Valentin Lebedev, head of the Union of Orthodox Citizens, said the Russian Orthodox Church is currently under fierce attack because it is “the last pillar of Russian statehood, traditions and culture.”
The Orthodox Action Corporation opposed a gay Christian meeting in St Petersberg in 2011; The Moscow News reported:
The movement to block the “sodomite meeting” was supported by Orthodox Action Corporation that includes academics and theologists from all over Russia, such as Deacon Andrei Kurayev, head of National Strategy Institute Stanislav Belkovsky and head of the Synodal Department for Church and Society Relations of the Moscow Patriarchate Vsevolo Chaplin.

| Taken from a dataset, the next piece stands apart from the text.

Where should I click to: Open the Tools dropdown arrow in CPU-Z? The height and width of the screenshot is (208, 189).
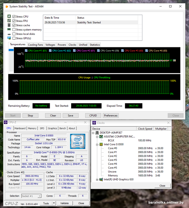(x=54, y=203)
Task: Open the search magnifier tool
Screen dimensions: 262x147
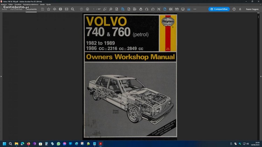Action: pyautogui.click(x=73, y=9)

The Christian Solidarity Foundation is perhaps the local branch of Christian Solidarity International, headed by Dmitry Pakhomov; in August last year he took part in a press conference on Syria, alongside figures that included “Nashi youth movement commissar Konstantin Goloskokov”, and he was a leading voice in the campaign to have members of Pussy Riot imprisoned; Gazeta reported:
The initial response of the church was restrained. However, two days after the incident in the Church of Christ the Savior, a missionary school rector at the Church of St. Thomas, Dmitry Pakhomov, and the co-chairman of Orthodox public movement “People’s Cathedral,” Oleg Kassin, both appealed to the Prosecutor General’s Office. A criminal case was then opened against Pussy Riot for “hooliganism” and the police began a search for the girls.
(I discussed Kassin here)
The Coalition for Morality (or the “Morals Coalition”, or just “For Morality”) is headed by Ivan Dyachenko; in October he led an anti-Pussy Riot protest outside the Moscow City Court while band members were appealing their prison sentences. Dyachenko explained that his fellow protestors were wearing white gowns because they wanted the defendants to be assessed by mental health professionals – a suggestion that of course has a particular resonance in Russian history. He has also complained that their sentence was too short, as “much more time is needed for the convicts to realize their mistake and show repentance”.

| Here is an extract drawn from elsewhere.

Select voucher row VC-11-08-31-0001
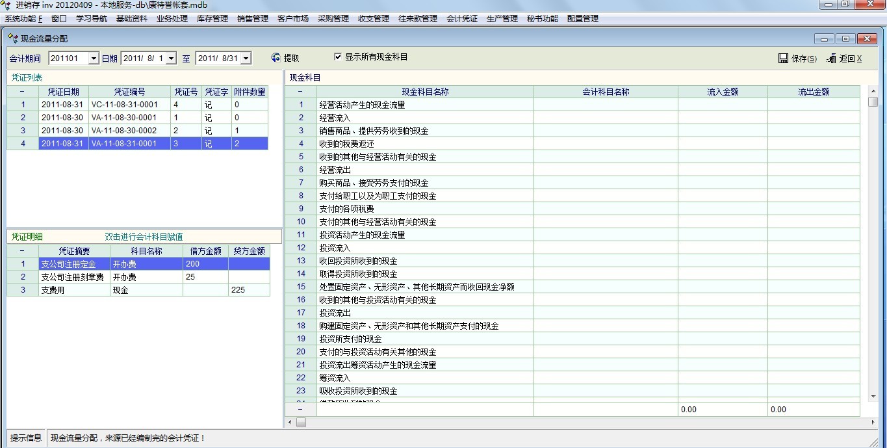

The group also gained attention in March, when it complained to the authorities about a newspaper article by Pavel Gusev, head of the Union of Journalists of Moscow. According to Itar-Tass, the group describes itself as “combating the violations of the rights of people and ‘the rights of our children’ and called for the protection of morality and the preservation of the Russian historical and cultural heritage.
Several of the above groups have also come together to form a “Christian Defence” group; according to Pravoslavie:
The association is currently comprised of the Association of Orthodox Experts, the international foundation “Christian Solidarity”, the charitable foundation of Protection of Family, Motherhood and Childhood, the Institute for Demographic Research, and the medical educational center, “Life”.